Prichard is a kinetic analyst who became interested in the mechanics of sports when his research as a student at the University of California showed that chronic muscle injuries were related to flexibility. He began looking between the muscles at the connective tissues, at the intermuscular adhesions, and found that if those adhesions could be broken down, athletes would have more flexibility and better performance.

At his Somax clinic in San Rafael, he works at breaking down those adhesions.

To determine flexibility--which Prichard always sees as the bottom line, whether he’s talking about length of stride or the twisting of the upper body--he videotapes everything.
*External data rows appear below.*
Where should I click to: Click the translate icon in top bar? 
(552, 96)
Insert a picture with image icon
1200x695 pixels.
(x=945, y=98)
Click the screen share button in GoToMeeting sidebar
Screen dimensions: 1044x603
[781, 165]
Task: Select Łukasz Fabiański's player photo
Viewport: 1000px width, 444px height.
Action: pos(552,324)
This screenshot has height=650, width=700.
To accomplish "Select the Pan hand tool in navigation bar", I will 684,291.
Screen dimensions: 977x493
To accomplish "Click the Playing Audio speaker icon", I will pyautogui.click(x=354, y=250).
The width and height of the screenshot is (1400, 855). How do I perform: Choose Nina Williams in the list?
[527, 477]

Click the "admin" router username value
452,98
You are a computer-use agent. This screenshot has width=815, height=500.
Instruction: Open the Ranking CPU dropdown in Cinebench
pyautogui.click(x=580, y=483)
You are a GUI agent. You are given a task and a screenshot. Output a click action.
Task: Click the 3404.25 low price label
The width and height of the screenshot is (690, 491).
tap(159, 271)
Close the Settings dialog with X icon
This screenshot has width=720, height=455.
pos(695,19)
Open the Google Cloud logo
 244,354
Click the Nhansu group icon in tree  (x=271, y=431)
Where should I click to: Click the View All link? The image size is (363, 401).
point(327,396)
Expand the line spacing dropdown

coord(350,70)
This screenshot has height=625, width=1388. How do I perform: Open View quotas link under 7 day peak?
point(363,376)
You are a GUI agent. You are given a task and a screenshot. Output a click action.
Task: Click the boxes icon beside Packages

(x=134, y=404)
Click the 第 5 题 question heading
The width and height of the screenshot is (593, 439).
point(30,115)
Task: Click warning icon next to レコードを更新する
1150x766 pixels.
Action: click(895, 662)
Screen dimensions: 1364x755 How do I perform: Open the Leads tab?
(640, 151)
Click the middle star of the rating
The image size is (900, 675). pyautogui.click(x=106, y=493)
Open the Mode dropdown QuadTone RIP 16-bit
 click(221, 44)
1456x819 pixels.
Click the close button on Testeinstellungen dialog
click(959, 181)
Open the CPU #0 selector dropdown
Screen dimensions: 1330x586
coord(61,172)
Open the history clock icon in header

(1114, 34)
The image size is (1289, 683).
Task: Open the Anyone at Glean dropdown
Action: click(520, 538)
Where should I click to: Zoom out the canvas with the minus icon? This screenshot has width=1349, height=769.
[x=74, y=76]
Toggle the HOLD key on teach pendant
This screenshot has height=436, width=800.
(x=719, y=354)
He doesn’t bother much with sports events hurrying past him in real time. But he watches sports on television by the hour, recording everything on his video machines. If a sprinter comes to him for advice, he has a tape library to show Carl Lewis or Ben Johnson. If a tennis player comes to him, he has a tape library to show Boris Becker or Martina Navratilova.

He has to stop the action so that he can analyze, in minute detail, the motions and postures that the great athletes seem to have naturally.

In runners, he looks mostly at the length of stride, the amount of bounce and the body alignments.

He has a long list of checkpoints he’ll be monitoring when he does his commentary on the L.A. Marathon. Things that, as he puts it, “In real time, are difficult to see.”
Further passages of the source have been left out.